#### [ACTIVITY]
Give again, exactly as written, each line of the material below starting at the line that contains "Task: Click the vertical scrollbar thumb" and ending at the line that contains "Screen dimensions: 1216x871". Both ends count, and no other line does.

-- Opening Marker --

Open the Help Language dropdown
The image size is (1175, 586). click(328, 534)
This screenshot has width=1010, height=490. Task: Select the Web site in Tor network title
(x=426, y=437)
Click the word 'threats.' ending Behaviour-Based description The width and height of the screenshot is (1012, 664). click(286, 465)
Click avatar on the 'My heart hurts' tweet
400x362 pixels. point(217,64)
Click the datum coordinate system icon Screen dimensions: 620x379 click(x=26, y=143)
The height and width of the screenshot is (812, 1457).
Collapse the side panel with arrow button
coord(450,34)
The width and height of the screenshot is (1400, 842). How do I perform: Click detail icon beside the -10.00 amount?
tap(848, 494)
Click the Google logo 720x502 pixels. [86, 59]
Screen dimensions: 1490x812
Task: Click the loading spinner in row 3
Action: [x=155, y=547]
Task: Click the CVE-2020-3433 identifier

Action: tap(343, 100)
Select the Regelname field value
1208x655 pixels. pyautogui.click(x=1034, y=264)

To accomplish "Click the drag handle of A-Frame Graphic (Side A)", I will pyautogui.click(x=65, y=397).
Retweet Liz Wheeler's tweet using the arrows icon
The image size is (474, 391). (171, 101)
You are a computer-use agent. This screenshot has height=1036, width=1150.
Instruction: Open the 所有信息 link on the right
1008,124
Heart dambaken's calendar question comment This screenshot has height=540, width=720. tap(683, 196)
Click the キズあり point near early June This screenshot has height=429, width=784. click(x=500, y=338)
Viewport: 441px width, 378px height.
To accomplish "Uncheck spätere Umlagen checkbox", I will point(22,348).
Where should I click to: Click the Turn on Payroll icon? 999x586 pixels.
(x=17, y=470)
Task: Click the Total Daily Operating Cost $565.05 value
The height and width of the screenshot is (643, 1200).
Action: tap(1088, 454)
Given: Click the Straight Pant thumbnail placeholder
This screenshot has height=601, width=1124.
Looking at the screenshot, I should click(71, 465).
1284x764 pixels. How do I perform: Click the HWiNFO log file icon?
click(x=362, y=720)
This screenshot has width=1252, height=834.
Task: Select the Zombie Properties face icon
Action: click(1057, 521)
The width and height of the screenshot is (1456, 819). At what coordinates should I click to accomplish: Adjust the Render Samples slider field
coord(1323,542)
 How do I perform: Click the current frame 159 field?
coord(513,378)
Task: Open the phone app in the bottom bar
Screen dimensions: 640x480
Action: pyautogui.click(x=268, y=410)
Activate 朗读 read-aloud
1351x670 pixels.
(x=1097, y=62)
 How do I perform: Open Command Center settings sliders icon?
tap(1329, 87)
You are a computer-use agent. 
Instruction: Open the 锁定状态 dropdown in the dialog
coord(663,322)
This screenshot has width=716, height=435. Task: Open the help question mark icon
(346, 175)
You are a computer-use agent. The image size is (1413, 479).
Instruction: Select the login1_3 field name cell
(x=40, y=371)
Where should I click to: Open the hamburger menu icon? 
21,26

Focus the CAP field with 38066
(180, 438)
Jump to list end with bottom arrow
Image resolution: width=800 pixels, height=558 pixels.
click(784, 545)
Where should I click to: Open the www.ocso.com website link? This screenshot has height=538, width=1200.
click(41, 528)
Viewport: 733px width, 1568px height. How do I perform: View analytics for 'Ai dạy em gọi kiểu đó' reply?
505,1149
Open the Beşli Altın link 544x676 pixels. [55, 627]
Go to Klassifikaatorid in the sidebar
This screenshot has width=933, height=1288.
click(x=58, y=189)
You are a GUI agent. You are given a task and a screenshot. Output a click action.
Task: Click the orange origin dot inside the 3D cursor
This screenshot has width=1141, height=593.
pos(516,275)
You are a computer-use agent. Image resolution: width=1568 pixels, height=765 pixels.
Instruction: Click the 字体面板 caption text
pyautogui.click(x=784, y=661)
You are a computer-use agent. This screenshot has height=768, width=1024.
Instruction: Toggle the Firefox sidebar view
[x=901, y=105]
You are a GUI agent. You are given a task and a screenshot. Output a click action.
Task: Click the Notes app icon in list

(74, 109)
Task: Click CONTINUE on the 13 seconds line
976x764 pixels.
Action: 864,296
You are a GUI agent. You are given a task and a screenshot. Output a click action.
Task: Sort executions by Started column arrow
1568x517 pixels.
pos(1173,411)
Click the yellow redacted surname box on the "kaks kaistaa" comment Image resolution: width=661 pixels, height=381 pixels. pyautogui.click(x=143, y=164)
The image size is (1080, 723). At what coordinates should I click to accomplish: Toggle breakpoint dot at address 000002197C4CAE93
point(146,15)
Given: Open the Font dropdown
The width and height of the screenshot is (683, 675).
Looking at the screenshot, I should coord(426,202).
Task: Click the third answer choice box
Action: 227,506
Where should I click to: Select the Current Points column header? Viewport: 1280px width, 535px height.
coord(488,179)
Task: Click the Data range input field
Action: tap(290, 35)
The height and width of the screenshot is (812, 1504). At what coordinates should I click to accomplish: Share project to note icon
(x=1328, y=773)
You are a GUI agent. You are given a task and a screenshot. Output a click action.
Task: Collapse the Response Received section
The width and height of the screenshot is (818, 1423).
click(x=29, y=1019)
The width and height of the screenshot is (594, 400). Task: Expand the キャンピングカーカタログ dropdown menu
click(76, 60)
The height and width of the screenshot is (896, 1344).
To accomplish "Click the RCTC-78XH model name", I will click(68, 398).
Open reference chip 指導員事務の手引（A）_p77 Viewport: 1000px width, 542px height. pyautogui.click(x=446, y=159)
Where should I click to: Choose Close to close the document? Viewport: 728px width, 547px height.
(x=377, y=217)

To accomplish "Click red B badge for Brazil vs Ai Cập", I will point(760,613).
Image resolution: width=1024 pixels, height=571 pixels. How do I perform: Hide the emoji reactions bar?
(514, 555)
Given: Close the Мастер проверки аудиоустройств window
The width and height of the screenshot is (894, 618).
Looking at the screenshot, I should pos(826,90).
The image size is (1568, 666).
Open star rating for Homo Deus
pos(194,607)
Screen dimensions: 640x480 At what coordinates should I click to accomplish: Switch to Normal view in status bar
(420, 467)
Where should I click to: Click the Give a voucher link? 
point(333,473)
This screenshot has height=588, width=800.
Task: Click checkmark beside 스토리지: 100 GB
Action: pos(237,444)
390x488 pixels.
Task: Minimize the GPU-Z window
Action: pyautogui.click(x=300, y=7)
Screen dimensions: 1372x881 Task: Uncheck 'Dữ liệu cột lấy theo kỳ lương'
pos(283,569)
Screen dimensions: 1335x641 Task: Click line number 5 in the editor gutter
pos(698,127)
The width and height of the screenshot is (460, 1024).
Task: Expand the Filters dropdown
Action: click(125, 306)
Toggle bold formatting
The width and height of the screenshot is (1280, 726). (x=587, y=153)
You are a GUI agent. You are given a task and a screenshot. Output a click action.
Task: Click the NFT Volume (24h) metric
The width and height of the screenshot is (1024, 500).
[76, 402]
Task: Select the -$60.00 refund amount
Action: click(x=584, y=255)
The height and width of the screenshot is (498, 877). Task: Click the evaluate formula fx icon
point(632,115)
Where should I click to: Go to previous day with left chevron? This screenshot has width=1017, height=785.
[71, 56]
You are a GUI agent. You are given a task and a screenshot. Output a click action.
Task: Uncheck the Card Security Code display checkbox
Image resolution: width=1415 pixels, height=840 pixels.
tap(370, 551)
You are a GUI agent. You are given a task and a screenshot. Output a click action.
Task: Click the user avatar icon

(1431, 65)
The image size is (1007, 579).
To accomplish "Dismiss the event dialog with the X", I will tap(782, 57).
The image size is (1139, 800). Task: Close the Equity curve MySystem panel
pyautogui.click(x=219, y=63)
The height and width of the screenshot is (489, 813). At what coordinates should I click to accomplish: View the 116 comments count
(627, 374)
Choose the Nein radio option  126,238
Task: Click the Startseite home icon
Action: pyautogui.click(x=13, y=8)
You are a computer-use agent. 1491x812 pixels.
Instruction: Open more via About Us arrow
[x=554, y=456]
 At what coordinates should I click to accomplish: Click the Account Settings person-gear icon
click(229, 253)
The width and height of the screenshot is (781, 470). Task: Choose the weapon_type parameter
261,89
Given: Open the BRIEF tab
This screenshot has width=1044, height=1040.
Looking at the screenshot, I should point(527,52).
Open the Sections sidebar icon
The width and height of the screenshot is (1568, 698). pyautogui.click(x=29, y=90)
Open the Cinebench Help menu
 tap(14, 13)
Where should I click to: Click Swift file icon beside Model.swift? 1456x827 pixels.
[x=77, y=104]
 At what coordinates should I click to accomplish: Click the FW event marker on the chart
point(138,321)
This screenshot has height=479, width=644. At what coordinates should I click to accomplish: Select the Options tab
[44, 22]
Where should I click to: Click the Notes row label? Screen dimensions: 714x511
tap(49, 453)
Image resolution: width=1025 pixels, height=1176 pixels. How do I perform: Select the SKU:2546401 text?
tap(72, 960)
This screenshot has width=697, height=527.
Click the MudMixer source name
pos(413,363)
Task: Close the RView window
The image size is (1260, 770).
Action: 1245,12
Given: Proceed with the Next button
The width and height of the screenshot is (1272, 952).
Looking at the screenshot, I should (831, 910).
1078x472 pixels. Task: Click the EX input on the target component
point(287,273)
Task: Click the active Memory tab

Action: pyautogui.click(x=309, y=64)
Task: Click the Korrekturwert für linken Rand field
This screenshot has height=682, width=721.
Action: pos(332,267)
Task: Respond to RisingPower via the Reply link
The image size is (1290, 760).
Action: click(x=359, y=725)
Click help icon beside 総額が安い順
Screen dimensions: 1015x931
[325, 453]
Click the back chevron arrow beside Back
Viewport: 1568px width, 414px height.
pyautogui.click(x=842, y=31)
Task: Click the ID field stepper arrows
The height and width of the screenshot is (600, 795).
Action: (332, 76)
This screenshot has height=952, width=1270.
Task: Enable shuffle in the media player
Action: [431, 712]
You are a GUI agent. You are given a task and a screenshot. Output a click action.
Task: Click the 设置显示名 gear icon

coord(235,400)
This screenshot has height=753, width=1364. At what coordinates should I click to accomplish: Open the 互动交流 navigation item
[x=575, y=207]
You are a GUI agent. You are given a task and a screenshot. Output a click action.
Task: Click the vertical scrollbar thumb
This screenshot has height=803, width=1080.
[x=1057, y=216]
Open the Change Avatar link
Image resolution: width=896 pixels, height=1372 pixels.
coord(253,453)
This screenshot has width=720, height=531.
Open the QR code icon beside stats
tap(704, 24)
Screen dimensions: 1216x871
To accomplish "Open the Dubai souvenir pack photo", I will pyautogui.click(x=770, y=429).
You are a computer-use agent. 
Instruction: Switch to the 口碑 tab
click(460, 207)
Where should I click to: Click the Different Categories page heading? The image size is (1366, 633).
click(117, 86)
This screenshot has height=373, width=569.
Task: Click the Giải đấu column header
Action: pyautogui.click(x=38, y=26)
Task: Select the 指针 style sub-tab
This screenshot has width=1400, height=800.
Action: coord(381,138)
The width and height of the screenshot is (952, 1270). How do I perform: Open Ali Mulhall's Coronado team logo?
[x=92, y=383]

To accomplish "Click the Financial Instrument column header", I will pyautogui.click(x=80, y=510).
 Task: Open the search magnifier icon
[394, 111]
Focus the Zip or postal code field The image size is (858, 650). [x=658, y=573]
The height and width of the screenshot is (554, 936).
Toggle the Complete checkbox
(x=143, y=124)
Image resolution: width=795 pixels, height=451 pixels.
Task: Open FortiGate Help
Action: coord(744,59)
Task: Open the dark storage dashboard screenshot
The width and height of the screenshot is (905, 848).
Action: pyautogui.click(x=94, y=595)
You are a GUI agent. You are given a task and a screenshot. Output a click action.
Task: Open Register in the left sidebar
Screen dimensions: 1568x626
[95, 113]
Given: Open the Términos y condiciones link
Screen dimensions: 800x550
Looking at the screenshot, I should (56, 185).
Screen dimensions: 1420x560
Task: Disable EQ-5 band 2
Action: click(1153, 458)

-- Closing Marker --

#### [TASK RESPONSE]
Task: Click the vertical scrollbar thumb
This screenshot has height=803, width=1080.
[x=1057, y=216]
Open the Change Avatar link
Image resolution: width=896 pixels, height=1372 pixels.
coord(253,453)
This screenshot has width=720, height=531.
Open the QR code icon beside stats
tap(704, 24)
Screen dimensions: 1216x871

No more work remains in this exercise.